“Ho Sakta Hai Do Aadmi Do Kursiyaan” is a sarcastic jolt to the huge expenditure made by the Government of India, Ministry of Culture to uphold and preserve the theater practicing cultures of India. The same theater groups mostly receive these grants over continuing years (at least in West Bengal) but the result has never been any indicator of any growth. The indicator line has always been stagnant when explorations of new forms and preservation of original Indian theater performing styles remain on the two axis of the graph. What have added are nothing but more spectacles and grandeur so that the grant givers can be mesmerized and the finance could be justified through expenditure statements necessary for audit and accounts. But, art as a venture for truth always digs out its own path.
With very minimal production cost, Mr. Vinay Sharma, could give to the audience a rich, thoughtful, experiential theater through his production “Ho Sakta Hai Do Aadmi Do Kursiyaan”. When each and every theater audience could feel that there is a dearth in new original concepts and script in Bengali theater, and most of the popular plays were either translations of non Indian languages or was based on a novel, Vinay Sharma could present an original text, original concept emerging out of the mundane everyday life of each and every common citizen, which is either missed out of habitual practices, or never been countered emotionally.
The theater starts from their title card, where they have mentioned their cast list, which says “Cast: Shakil Khan I Vinay Sharma I Two Chairs”. The narrative revolves around fourteen apparently unconnected shots, but all bounded by the human relationships. The props included just two chairs and a wind chime but eventually those became individual characters. The chairs were personified and their speech was not through uttered dialogues. Through performance, Mr. Sharma and Mr. Khan took the audiences as they boarded the flight of imagination to different spaces, and the chairs were the indicative representatives of those spaces. The same plastic chair could be imagined to be a company Director’s chair, and the space created through performance, narrated the story of human aspiration and financial ambitions. A tingling wind chime sound broke the audience’s trance and again took them to a railway platform, sharing the experience of shock and terror from an old coolie whose nostalgia almost strangles him whenever he comes and sits on an old platform chair. Little the audiences were preparing with a sympathetic pathos towards the actors, a sweet sound of bells took them to the world of suspicion and the pain of being suspicious. The same old plastic chair could be imagined to be in a drawing room, which brings suspicion upon a husband over his wife.

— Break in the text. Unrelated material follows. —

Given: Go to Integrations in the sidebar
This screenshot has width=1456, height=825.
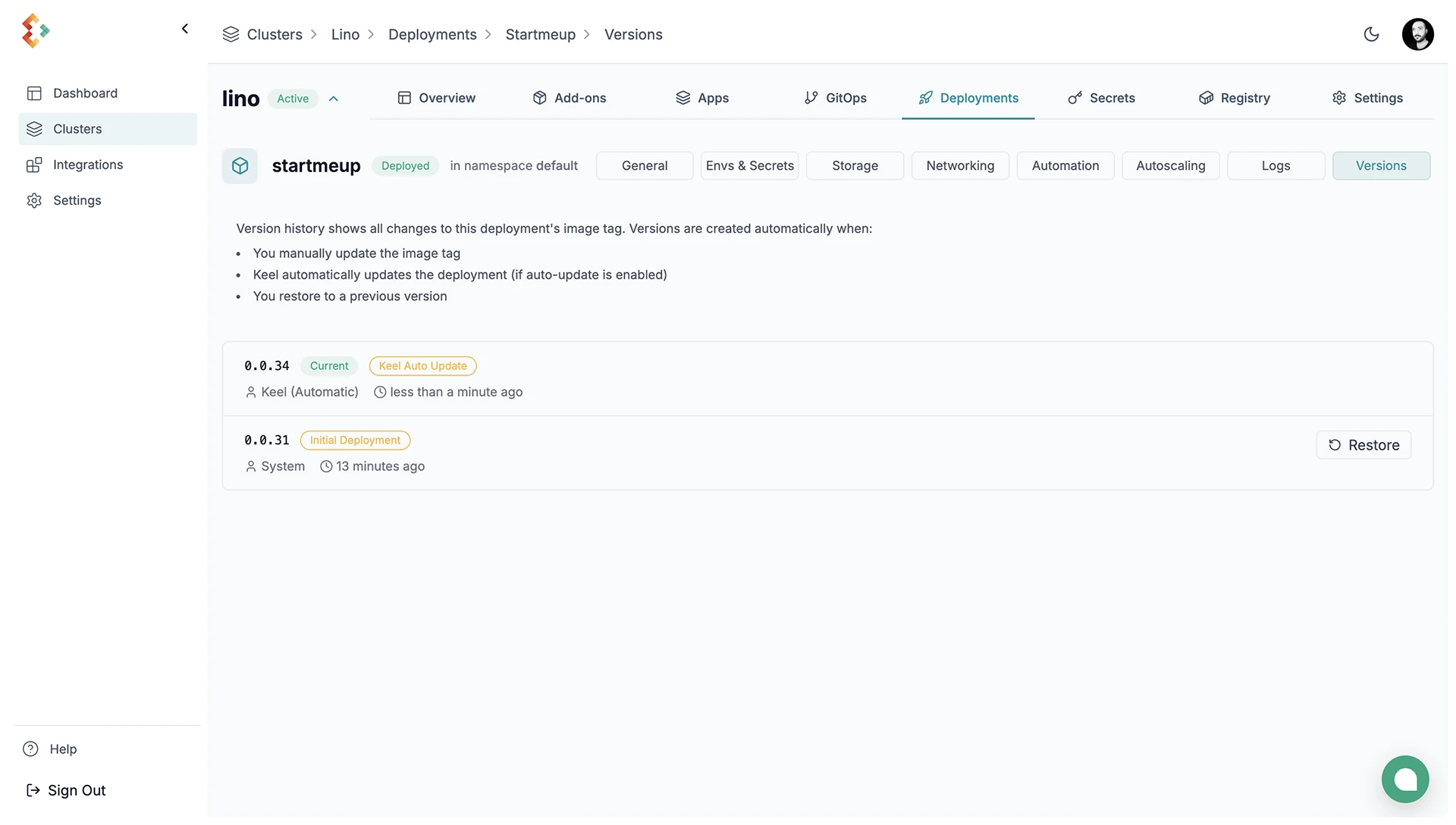Looking at the screenshot, I should point(87,165).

Thus, the play was a constructivist participatory enterprise which through performance brought additional loads on the cognition of the audiences. The audiences were never left to rest as a spectator but had to be a performer through imaginations. The imagined sensuousness that the chair created triggered their memory and they could relate to their physical experience. The play teaches us to look around. It reminds us that if the silent objects around us have already developed a relationship with us. Theater need not bang its head for big events, great histories, and spectacular funds. Live performance can vibrate the kinetic memory and thus we can hear the whispers of extraordinary stories of ordinary things and persons around.